Rise of the Guardians is still sitting in my Wii U like a badge of shame that stares at me every time I boot it up to play games I've downloaded off the eShop. I beat the game before I left for my vacation in Oregon back in December and am only just now finally writing the review. Why have I let it sit so long? Because I knew it'd be a review I'd have difficulty getting into.
It's not that Rise of the Guardians is bad, per se; it's just not particularly good either. The problem is trying to figure out what to say about it at all. As far as generic top-down dungeon crawlers go, I suppose it's just fine, though it lacks the panache of translating a brand into the genre. It's functional, but it isn't interesting in any way.
The game follows the narrative of the film, and you can play as any of five "Guardians," mythical figures of childhood belief and faith—Santa Claus, The Tooth Fairy, The Easter Bunny, The Sandman, or the newly recruited Jack Frost—with friends or AIs playing as the other characters. It plays lip service to the plot with a shadowy bad guy making nightmares and stealing the belief of children from The Guardians; they have to stop him before they wink out of existence. But it does so in such a lazy way with barely animated paper cut-out versions of the characters that I turned off the audio and listened to the soundtracks of better games instead. That meant I never really learned any character names, because I could not be bothered to get invested in a story that was so poorly told.
I played through the game as North, the Slavic (or vaguely Russian, I guess) Santa Claus character, who gruffly yells out short quips while I pressed and pressed (and pressed ) the basic attack button near enemies. Despite the lack of attention to the story, it's surprising how smoothly animated the figures move in the 2D plane. So it's frustrating how uninspired the level design is and how tiny the figures look on the screen.
The GamePad houses the level map and character stats, but it just goes to show that this is a lazy port for a lazy game. It had been developed to be as competently unbroken as possible, but in no way interesting or ambitious. In short, it's an example of most uninspired media tie-in shovelware.

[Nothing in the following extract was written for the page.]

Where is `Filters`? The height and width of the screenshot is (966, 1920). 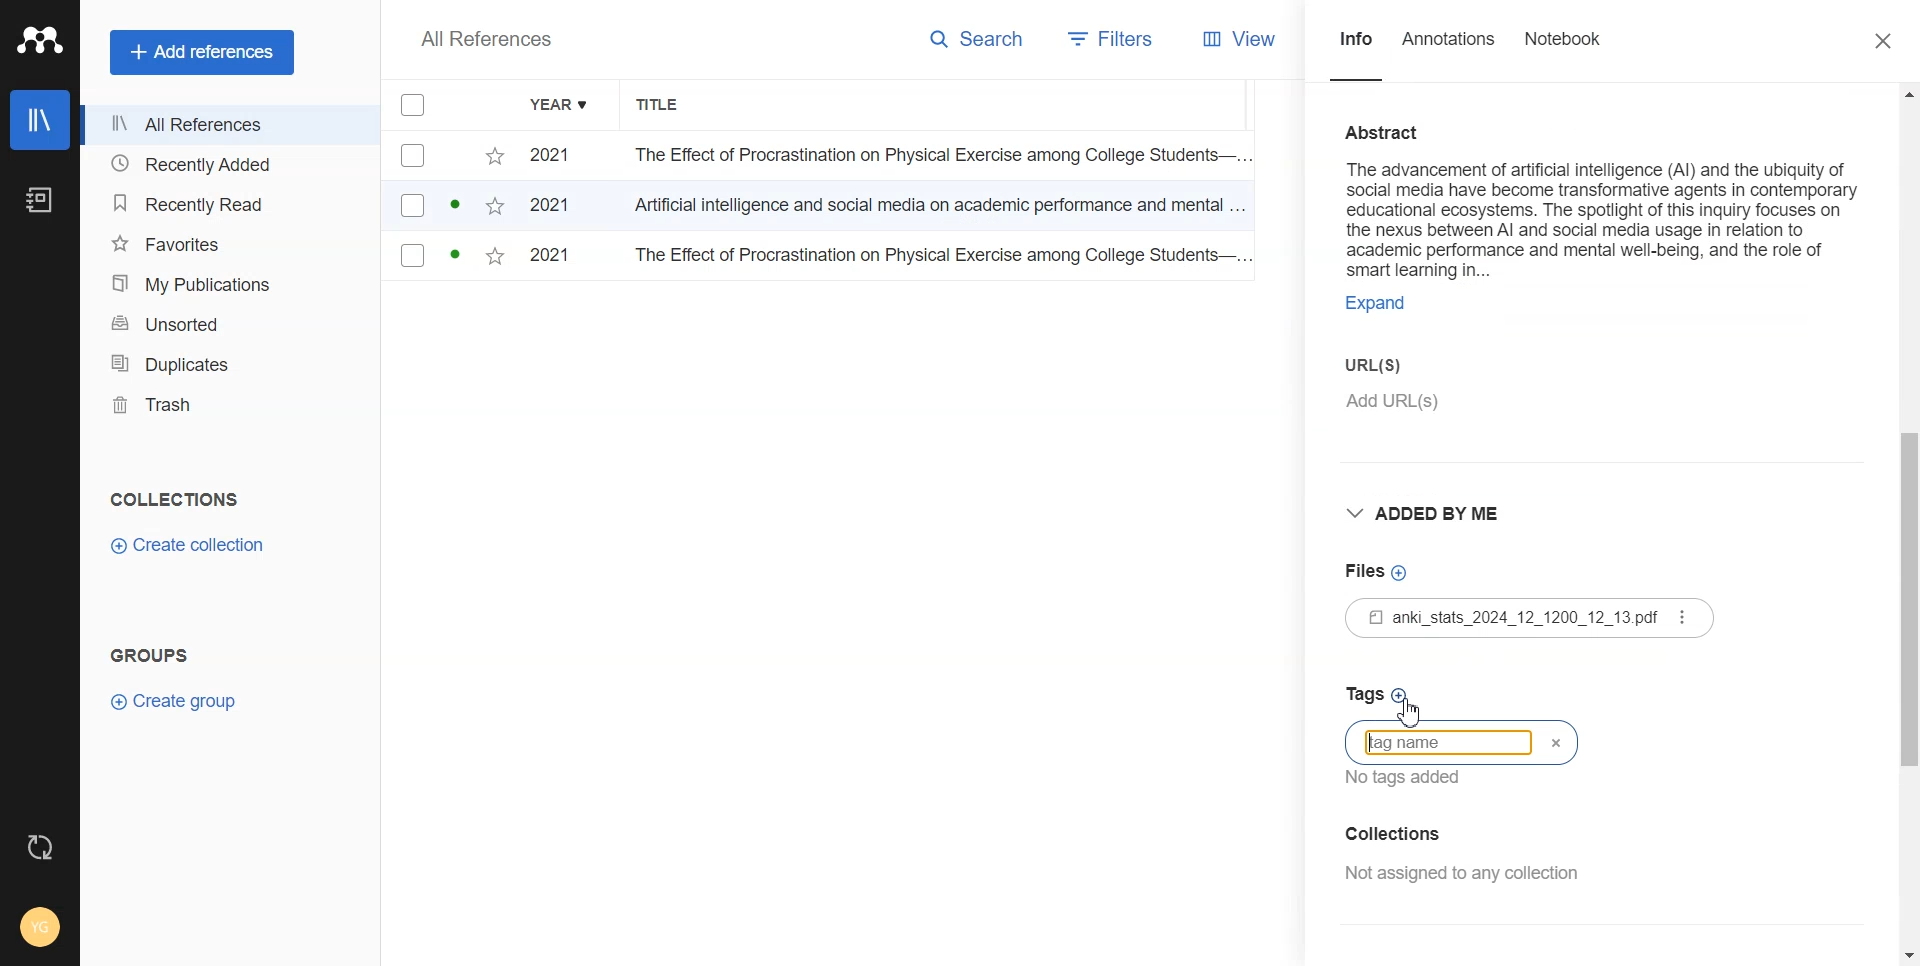
Filters is located at coordinates (1107, 39).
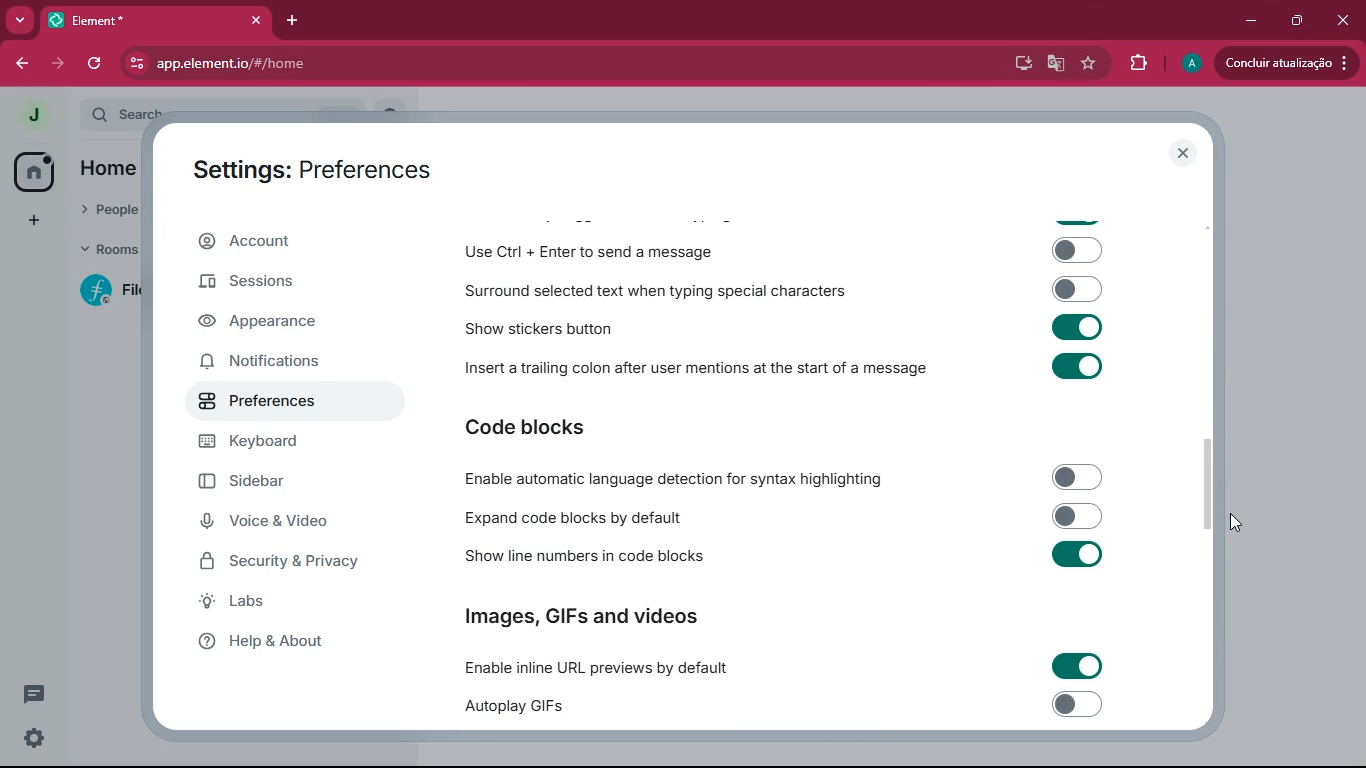  What do you see at coordinates (781, 558) in the screenshot?
I see `Show line numbers in code blocks` at bounding box center [781, 558].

While trolling around on Amazon, which recently learned with it's brainy algorithms that I have a Wii U, I saw it suggested I buy Rise of the Guardians for the system. Perhaps it did so because of the low volume of games currently available, or maybe because I also love any movie released in 3D. In any case, I decided to look at the reviews to see what kind of people bought the game. The answer was extremely to the point. You can check out the reviews yourself.
In short, that's who buys uninspired media tie ins: parents willing to play or provide a game for kids whose imaginations are active enough to overlook the flaws and imbue the game with their love of the film. So basically, the people who will enjoy this game have already purchased it for their children and live the joy of the movie vicariously with them.
This means that anyone else is probably better off just letting the thing sit on the shelf unless you need to unwind with the video game equivalent of pedestrian smooth jazz: bland, boring, uninventive, but still technically a functional example of the art form.